The NLP behind Facebook’s graph search

April 29th, 2013

Facebook engineers Xiao Li and Maxime Boucher describe the language processing techniques used to implement Facebook’s graph search in a recent post on the Facebook Engineering page (alternative for non-facebook-users via VentureBeat).

Users can enter a question like Which of my friends who went to school at the University of Illinois live in California? which is translated into a query over Facebook’s Open Graph. That data structure is an RDF like graph of millions of entities and objects of various types that are connected thousands of types of relations. This is a very interesting and application of current human language technology to a highly visible and useful task!
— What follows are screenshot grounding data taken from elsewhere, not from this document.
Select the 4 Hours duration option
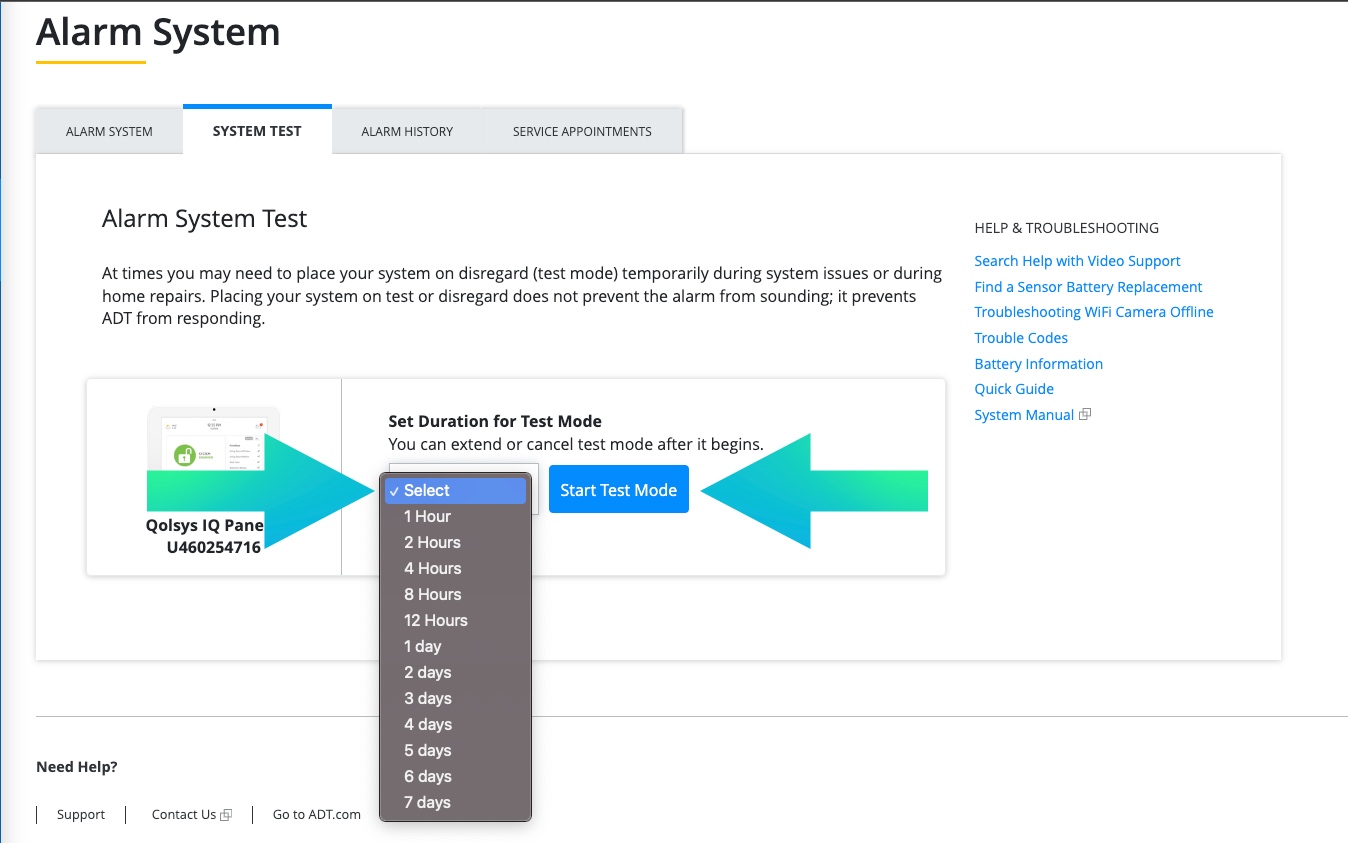1348x843 pixels. click(432, 568)

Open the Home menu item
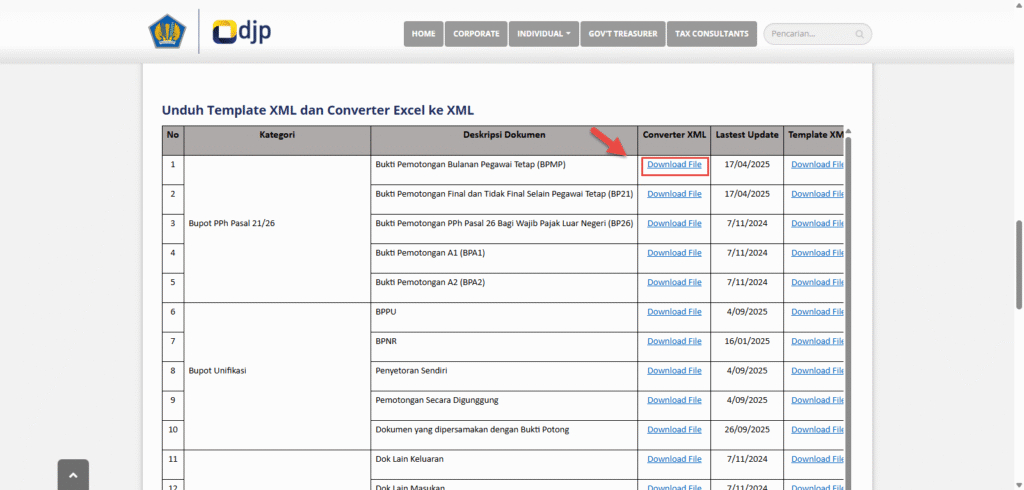pyautogui.click(x=423, y=34)

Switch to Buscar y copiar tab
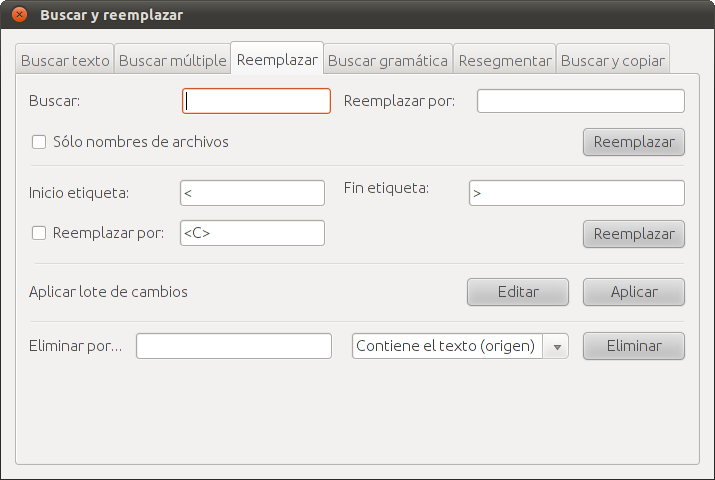coord(613,60)
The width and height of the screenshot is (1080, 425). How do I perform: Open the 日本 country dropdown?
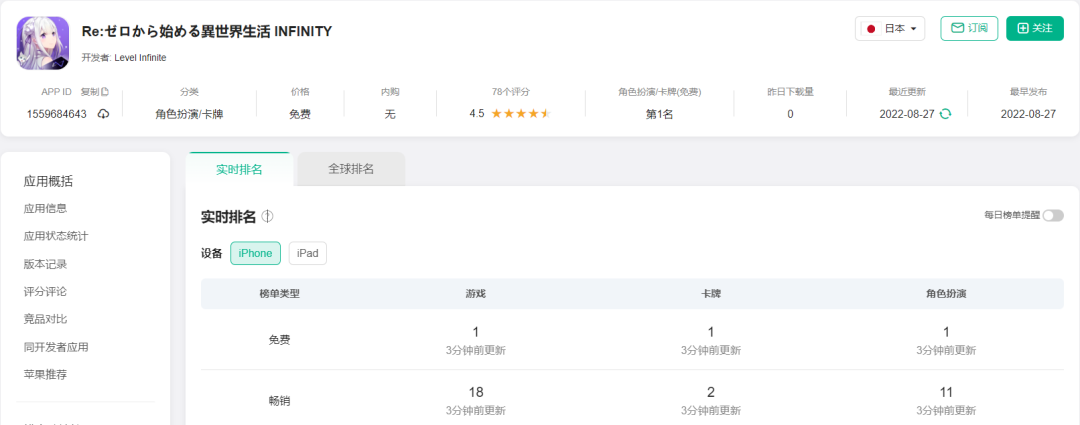pyautogui.click(x=890, y=29)
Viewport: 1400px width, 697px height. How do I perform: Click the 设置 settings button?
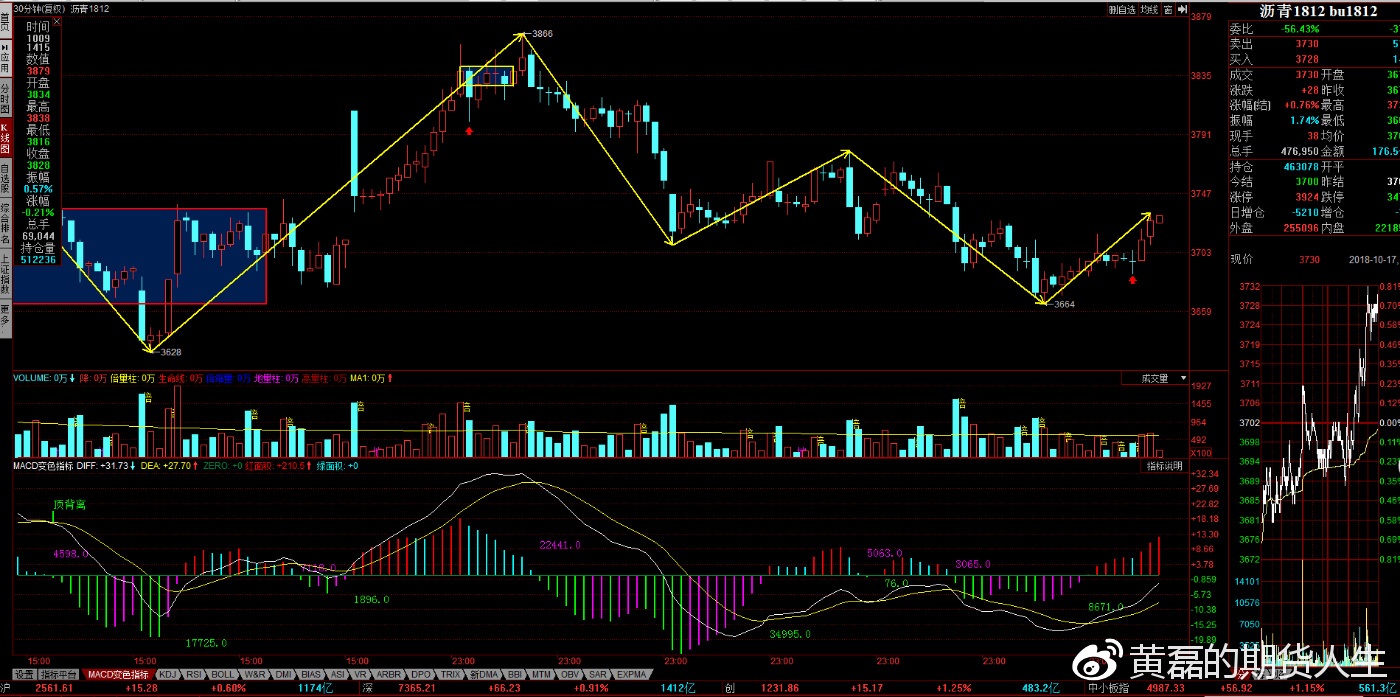coord(22,674)
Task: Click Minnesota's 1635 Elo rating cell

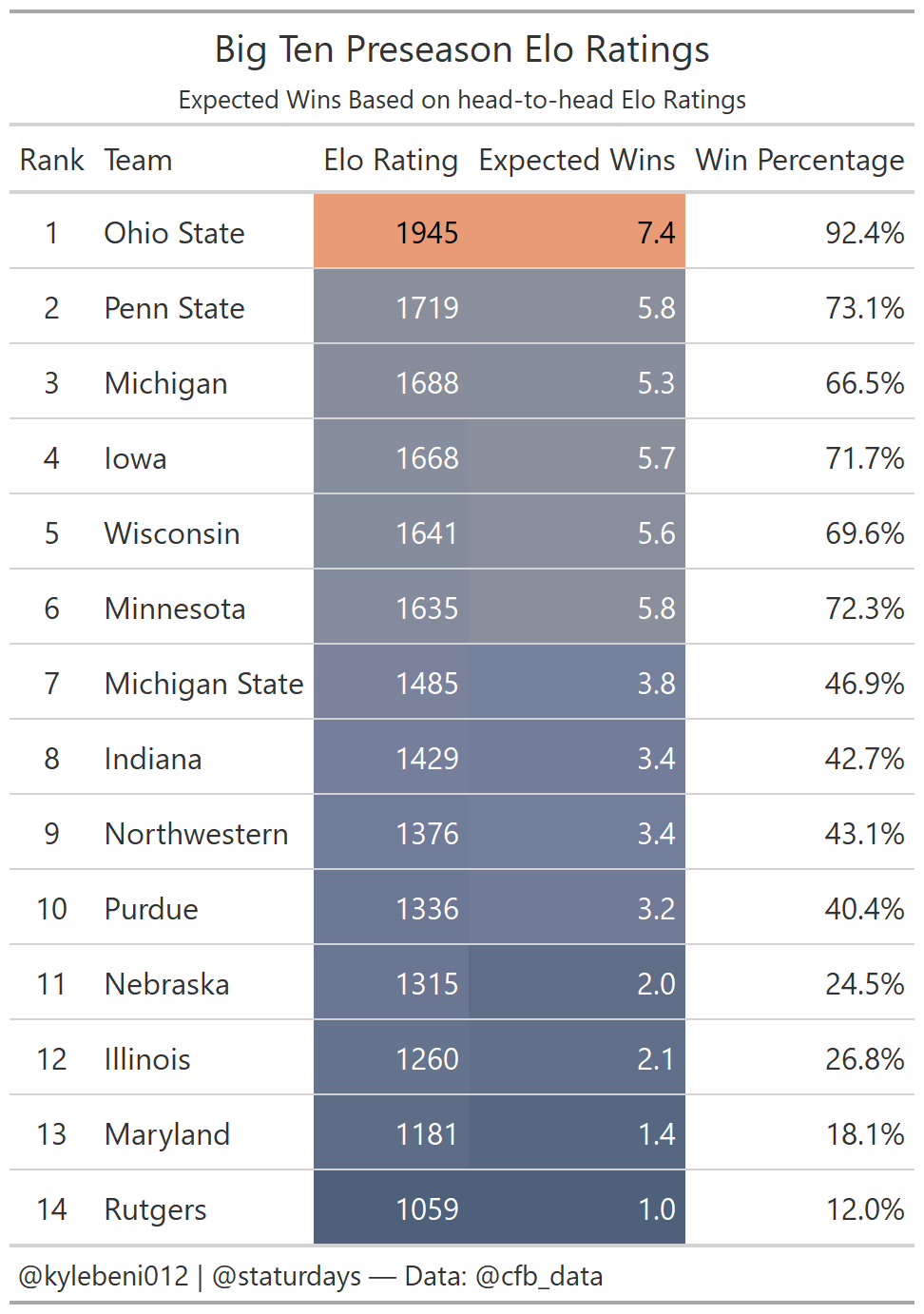Action: click(x=427, y=609)
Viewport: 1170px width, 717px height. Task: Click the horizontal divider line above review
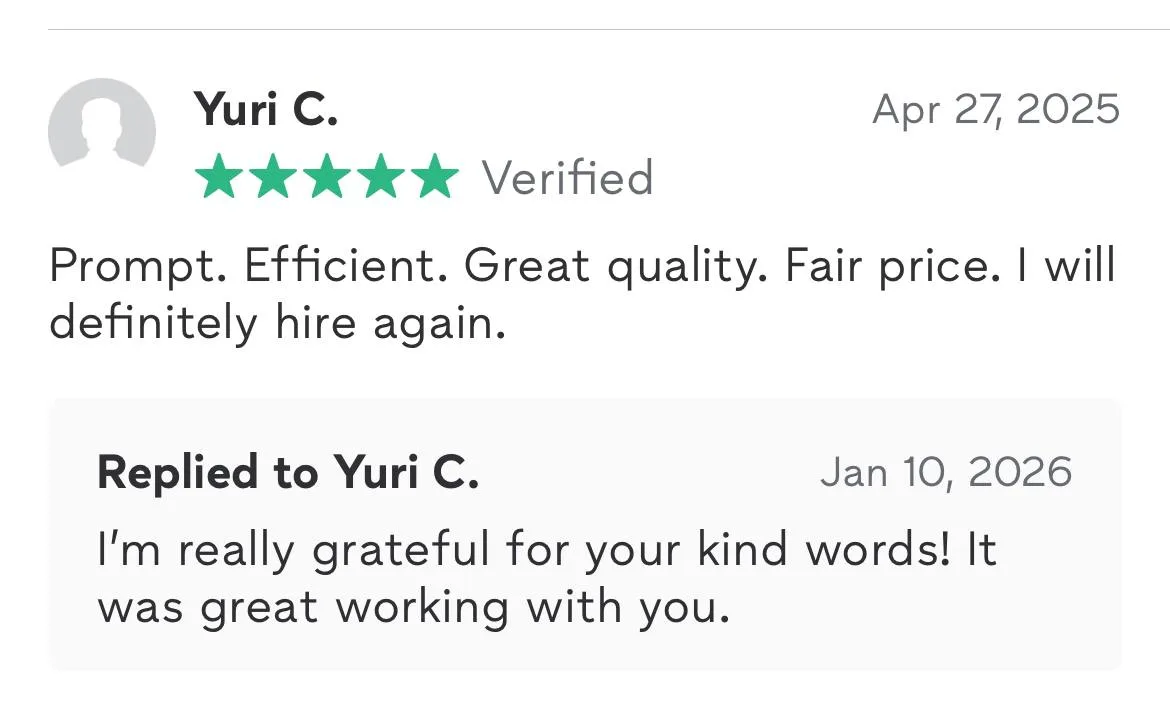pos(608,30)
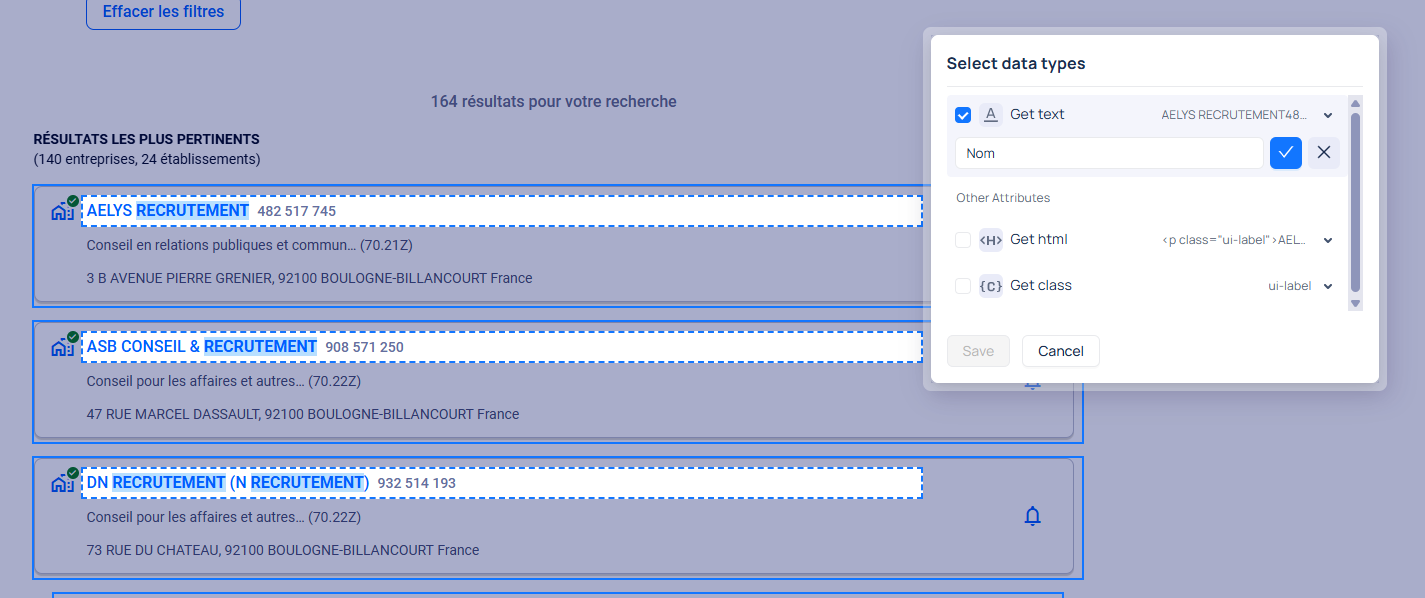Image resolution: width=1425 pixels, height=598 pixels.
Task: Click the scrollbar down arrow in the dialog
Action: click(x=1356, y=303)
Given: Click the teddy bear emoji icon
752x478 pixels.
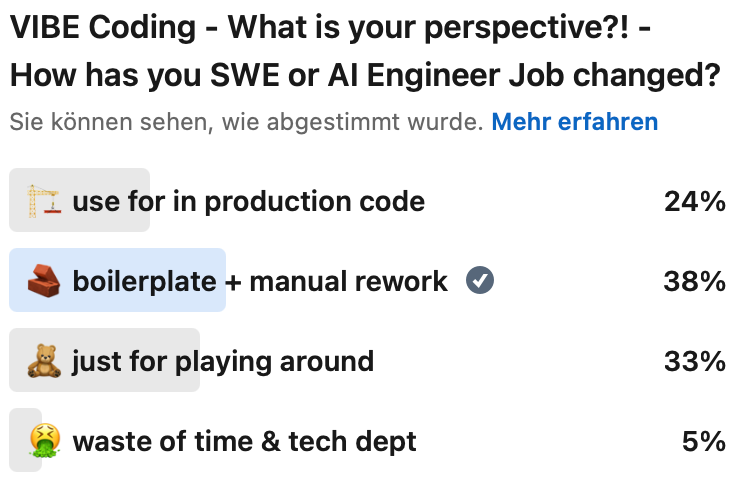Looking at the screenshot, I should point(43,361).
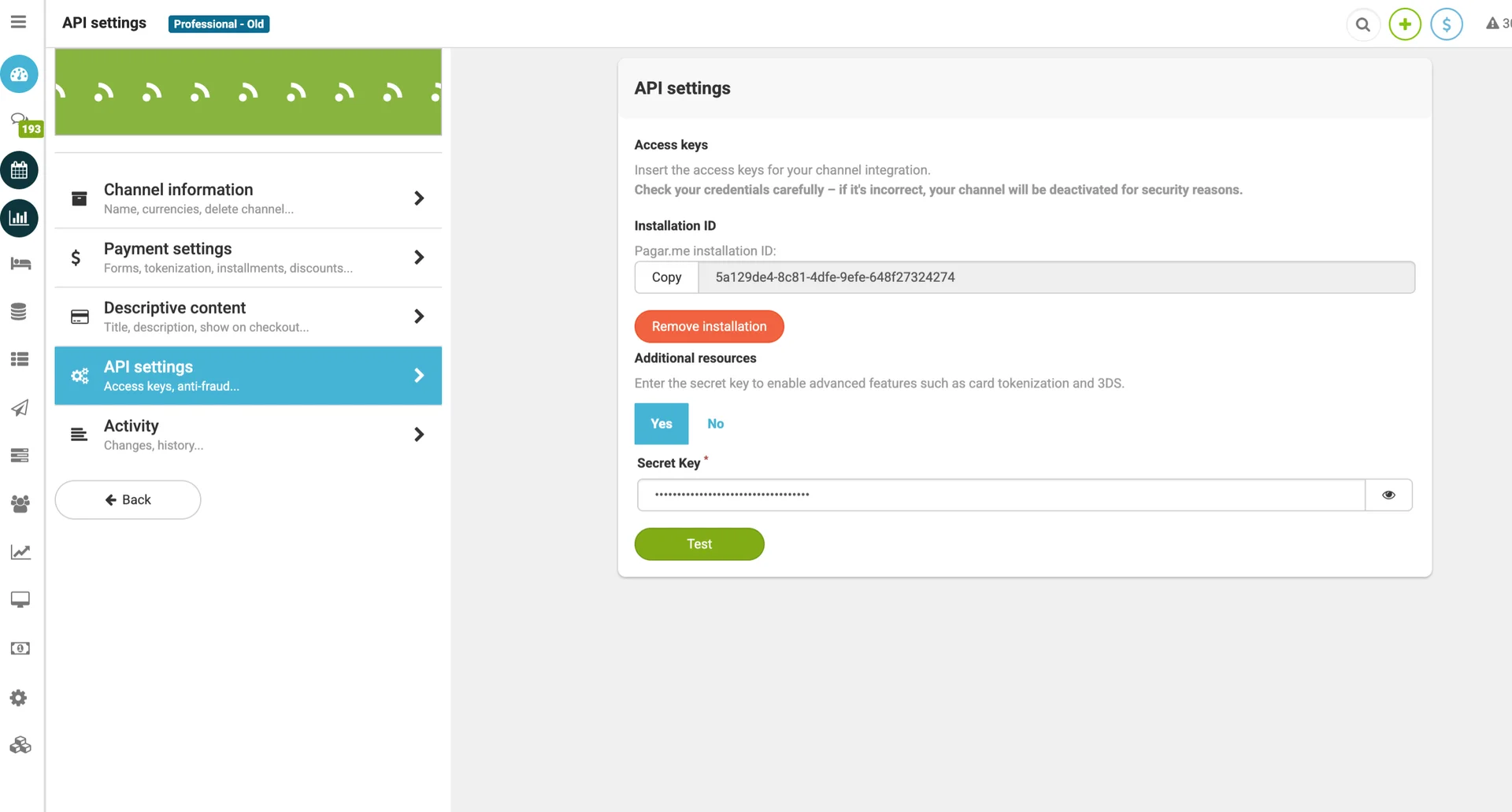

Semantic and graph-based search

April 29th, 2013

Barbara Starr posts at Search Engine Land about progress the notion of “semantic search” has made in the past three years, Semantic and Graph-Based Search: The Future Face Of Search:

“The prediction that search would become increasingly semantic and graph-based has certainly proven to be more than true. Not only have the search engines since adopted as a standard along with microdata as a syntax (Facebook RDFa and Open Graph are examples), but things are now elevated to the next level in this process of adoption.”

The vocabulary has been a big success and is being used by many popular content providers, but I’m less sure that Microdata is winning out over RDFa. I’ve seen reports that there is more data on the Web encoded in RDFa than Microdata.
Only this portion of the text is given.